What to do –
A: In the excerpt on the Oppenheim et al. construction, what two basic features does the construction seem to produce at a structural level?
B: Duplicate the passage of the excerpt on the Oppenheim et al. construction, starting with "Perhaps the trickiest" and going on through "future work.".

Excerpted text –
━━━━━━━━━━━━━━━━━━━━

Perhaps the trickiest caveat is that we are assuming that we can use this formalism treating
a large composite object as a point mass. In ordinary classical or perturbative quantum
gravity, this works automatically because of the Gauss law. Here, we should really do a more
careful study of the renormalization of the model to understand how to go from microscopic
interactions to macroscopic interactions. This is an interesting direction that we leave to
future work.
Generally speaking, our conclusion is that the Oppenheim et al. construction is an in-
teresting and non-trivial attempt to couple relativistic quantum and classical systems. At a
structural level it seems to produce basic features that any such coupling should have, namely
Lorentz invariance and conservation of probability. However, as a model of quantum gravity,
the simplest case (D0,2 = constant) seems to be in conflict with the real world. Moreover,
the lack of friction in the diffusive evolution of the classical fields may be fundamentally
problematic. These issues warrant further study.

━━━━━━━━━━━━━━━━━━━━

Data listing –

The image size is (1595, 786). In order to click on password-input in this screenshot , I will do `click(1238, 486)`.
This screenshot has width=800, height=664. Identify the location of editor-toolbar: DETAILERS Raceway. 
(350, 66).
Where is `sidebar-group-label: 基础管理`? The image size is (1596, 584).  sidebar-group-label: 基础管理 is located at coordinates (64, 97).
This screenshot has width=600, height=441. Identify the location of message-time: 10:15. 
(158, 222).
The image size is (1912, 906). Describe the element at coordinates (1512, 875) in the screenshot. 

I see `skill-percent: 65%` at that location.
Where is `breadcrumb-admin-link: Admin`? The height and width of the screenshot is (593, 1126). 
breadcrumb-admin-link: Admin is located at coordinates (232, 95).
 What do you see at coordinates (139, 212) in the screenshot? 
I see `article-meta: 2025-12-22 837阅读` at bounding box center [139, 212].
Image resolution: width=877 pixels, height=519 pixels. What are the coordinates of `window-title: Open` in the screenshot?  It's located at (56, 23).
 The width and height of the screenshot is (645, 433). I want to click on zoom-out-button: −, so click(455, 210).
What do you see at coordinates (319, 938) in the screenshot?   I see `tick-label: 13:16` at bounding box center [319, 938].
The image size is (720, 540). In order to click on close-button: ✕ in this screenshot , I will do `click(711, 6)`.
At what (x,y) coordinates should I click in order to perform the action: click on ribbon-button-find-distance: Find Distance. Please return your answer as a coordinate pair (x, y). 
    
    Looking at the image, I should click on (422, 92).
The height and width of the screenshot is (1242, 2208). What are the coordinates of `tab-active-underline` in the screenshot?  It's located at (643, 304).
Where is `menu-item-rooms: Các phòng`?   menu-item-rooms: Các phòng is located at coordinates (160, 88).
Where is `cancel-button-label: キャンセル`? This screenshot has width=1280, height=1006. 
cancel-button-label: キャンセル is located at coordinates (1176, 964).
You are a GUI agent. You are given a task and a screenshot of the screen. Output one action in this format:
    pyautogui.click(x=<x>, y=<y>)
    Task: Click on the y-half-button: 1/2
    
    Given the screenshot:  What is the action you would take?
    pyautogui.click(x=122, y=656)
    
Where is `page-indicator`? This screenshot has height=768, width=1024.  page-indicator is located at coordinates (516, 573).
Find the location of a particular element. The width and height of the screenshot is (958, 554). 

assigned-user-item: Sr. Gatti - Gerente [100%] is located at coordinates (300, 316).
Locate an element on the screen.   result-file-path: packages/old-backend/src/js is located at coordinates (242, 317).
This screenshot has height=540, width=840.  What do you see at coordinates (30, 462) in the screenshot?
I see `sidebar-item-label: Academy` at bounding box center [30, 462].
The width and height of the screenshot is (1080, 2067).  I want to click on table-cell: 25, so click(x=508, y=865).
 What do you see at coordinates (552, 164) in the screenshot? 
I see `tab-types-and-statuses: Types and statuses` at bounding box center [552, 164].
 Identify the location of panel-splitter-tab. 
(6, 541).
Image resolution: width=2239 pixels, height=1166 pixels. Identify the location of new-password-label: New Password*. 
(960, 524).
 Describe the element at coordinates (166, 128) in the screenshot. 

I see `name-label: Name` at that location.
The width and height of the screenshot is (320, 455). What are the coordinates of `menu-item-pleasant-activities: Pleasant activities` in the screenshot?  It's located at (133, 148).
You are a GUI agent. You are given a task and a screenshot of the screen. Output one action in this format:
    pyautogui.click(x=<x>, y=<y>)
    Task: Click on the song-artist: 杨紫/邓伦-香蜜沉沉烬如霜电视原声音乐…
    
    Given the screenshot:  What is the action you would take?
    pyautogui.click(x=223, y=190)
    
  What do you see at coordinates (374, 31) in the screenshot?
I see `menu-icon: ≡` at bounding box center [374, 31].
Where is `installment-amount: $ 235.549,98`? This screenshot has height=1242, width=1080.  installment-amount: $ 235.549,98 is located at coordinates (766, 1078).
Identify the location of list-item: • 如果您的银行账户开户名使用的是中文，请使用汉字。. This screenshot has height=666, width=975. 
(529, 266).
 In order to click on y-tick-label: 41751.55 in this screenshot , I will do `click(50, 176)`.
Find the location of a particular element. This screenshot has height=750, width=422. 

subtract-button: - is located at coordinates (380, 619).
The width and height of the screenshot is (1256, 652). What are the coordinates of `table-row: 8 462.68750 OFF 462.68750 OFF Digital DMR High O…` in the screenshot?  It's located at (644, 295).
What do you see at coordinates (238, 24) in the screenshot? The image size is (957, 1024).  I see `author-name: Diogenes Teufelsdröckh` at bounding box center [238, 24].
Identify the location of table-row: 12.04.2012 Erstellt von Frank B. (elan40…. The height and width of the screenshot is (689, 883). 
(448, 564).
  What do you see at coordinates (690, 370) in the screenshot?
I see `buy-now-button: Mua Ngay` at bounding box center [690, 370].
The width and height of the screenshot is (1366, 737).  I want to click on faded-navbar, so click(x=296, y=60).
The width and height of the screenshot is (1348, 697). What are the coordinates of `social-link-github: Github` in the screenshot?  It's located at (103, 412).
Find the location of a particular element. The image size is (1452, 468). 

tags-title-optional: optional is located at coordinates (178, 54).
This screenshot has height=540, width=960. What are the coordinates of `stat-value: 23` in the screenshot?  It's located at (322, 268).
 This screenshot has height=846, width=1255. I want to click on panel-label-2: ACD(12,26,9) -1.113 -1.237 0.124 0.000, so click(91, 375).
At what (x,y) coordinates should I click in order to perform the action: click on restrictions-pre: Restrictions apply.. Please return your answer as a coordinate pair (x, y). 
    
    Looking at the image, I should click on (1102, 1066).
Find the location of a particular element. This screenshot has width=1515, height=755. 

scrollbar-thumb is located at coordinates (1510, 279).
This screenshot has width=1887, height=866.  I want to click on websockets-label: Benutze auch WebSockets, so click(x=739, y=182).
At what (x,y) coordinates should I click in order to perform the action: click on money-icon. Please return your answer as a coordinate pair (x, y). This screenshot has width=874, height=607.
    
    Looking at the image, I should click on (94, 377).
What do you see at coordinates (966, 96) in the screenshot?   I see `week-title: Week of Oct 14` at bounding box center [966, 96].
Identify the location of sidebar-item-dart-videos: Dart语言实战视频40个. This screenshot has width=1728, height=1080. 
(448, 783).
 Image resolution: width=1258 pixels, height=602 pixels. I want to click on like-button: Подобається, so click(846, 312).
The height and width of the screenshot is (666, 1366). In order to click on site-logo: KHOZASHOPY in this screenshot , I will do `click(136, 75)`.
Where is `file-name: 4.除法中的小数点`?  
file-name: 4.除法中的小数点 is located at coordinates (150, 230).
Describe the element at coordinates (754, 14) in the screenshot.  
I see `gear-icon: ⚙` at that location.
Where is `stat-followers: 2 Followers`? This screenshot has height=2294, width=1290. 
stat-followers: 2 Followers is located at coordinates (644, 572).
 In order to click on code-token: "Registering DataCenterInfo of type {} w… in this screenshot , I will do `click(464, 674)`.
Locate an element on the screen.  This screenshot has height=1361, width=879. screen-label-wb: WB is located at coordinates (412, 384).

━━━━━━━━━━━━━━━━━━━━

Solutions below –
A: Lorentz invariance and conservation of probability.

B:
Perhaps the trickiest caveat is that we are assuming that we can use this formalism treating
a large composite object as a point mass. In ordinary classical or perturbative quantum
gravity, this works automatically because of the Gauss law. Here, we should really do a more
careful study of the renormalization of the model to understand how to go from microscopic
interactions to macroscopic interactions. This is an interesting direction that we leave to
future work.